Un autre angle évident d’analyse consisterait à examiner la version khmère du slogan. Et là nous ne sommes pas au bout de nos surprises car le texte khmer dit littéralement : « Résoudre les problèmes de la femme (des femmes) est un choix judicieux qui répond à la crise économique ».
Lors de la mise en oeuvre des premiers modèles connexionnistes appliqués à la traduction automatique on avait traduit du Français au Russe « L’esprit est consentant mais la chair est faible », puis du Russe au Français et ainsi de suite pour obtenir finalement « le vin est bon mais la viande est mauvaise ».
De la langue à la réalité
Nous n’en sommes pas encore là quoique un sérieux effort d’imagination soit requis pour concevoir une équivalence entre « investing in women... » et « Résoudre les problèmes des femmes... ». Pour en avoir le coeur net, nous avons interrogé trois personnes de langue maternelle cambodgienne non pas sur le sens du terme « problème » (panhha), mais sur le référent du mot dans le contexte du slogan et ce que nous avions soupçonné s’est révélé exact : les deux contenus n’ont rien à voir.

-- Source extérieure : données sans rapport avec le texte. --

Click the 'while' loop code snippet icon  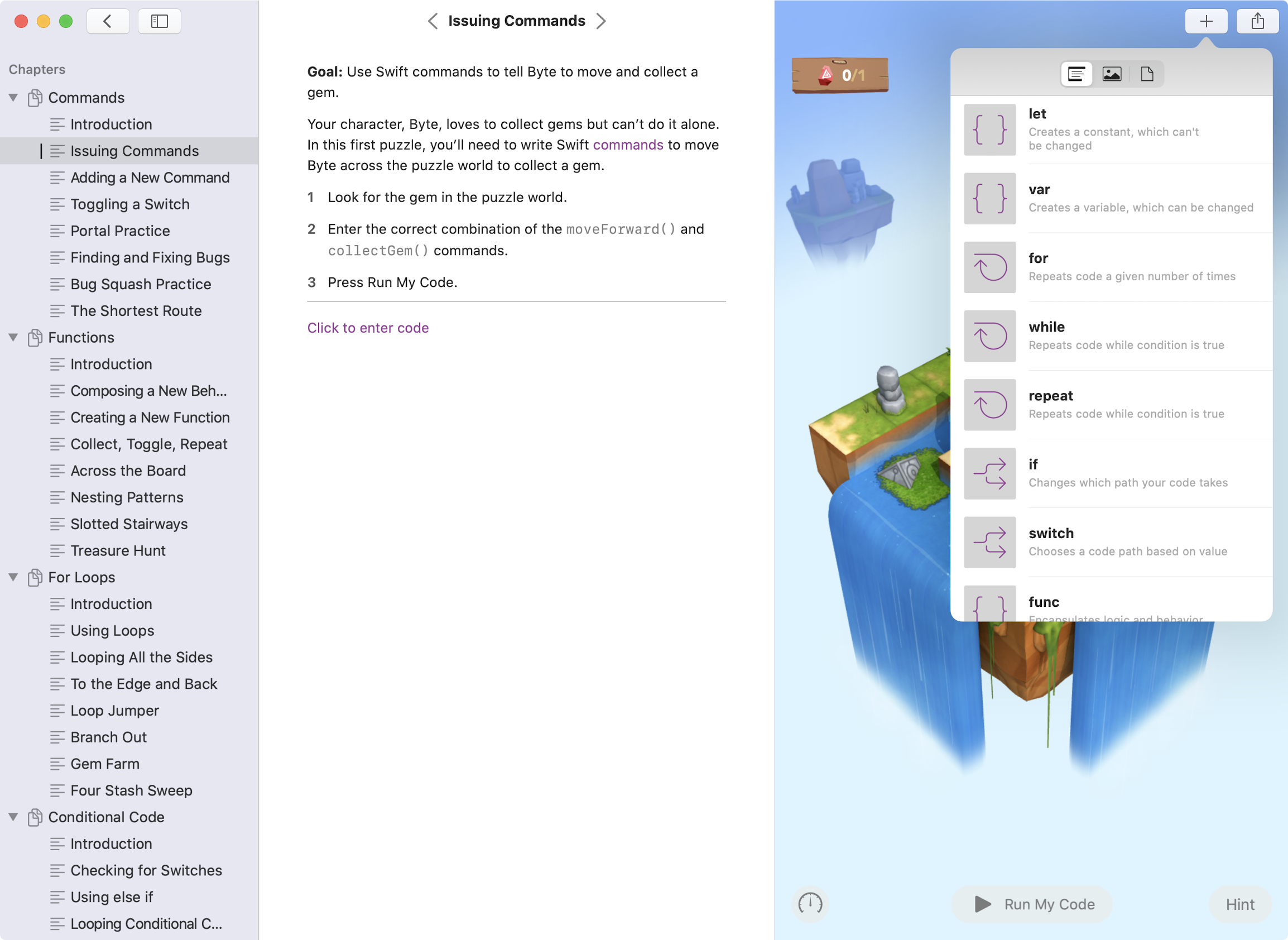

Les écarts en traduction sont souvent expliqués par des données intra linguistiques : les structures des langues de départ et d’arrivée exercent des influences incompressibles sur le contenu de la traduction et un exemple célèbre en est la différence entre les versions anglaise et française de la résolution 242 de l’ONU. Rien de tel ici et on pourrait parfaitement traduire en Khmer « Investing in women... » ; alors pourquoi ? Une première explication serait que le traducteur n’a pas vu la pertinence du slogan dans le contexte socio culturel cambodgien. « Investing in women... » sent à plein nez le poncif féministe reduplicable en tout lieu en ce qu’il a initialement été conçu à partir du dogme éternel d’une sous représentation des femmes dans les processus de décision sociaux et économiques. Vu de Manhattan, cette vision « culturelle » du rôle de la femme est peut être justifiée, par contre le terroir cambodgien offre un démenti féroce à ce type d’affirmation au point qu’une analyse de la société cambodgienne en terme de matriarcat n’a rien d’excessif. De ce point de vue, le terme beaucoup plus flou de « problème » présente moins de risques.
On peut aussi sérieusement se demander si la version khmère est faite pour être lue. Le registre de langue auquel appartient la version anglaise du slogan est neutre en ce qu’elle est parfaitement énonçable à l’oral comme à l’écrit. La version khmère ne peut vraiment pas être produite oralement, pour preuve les termes pour « femme », « répondre », « judicieux » sont de facture typiquement littéraire et, quoique tout à fait prononçables, ne seront pas spontanément énoncés. En tout état de cause, il en résulte un tout qui n’est pas immédiatement et naturellement compréhensible.
Une vision hiératique de la communication
Nous sortons ici d’une vision traditionnelle de la communication où le code devrait en toute logique être commun aux deux parties. Rien de tel ici où le commun des mortels concerné n’a pas vraiment accès au message censé lui être destiné. Une situation inédite au Cambodge ? Pas vraiment car le pays présente le paradoxe d’avoir eu une épigraphie des plus florissantes en Asie du Sud Est matérialisée dans des stèles qui n’étaient pas destinées à être lues.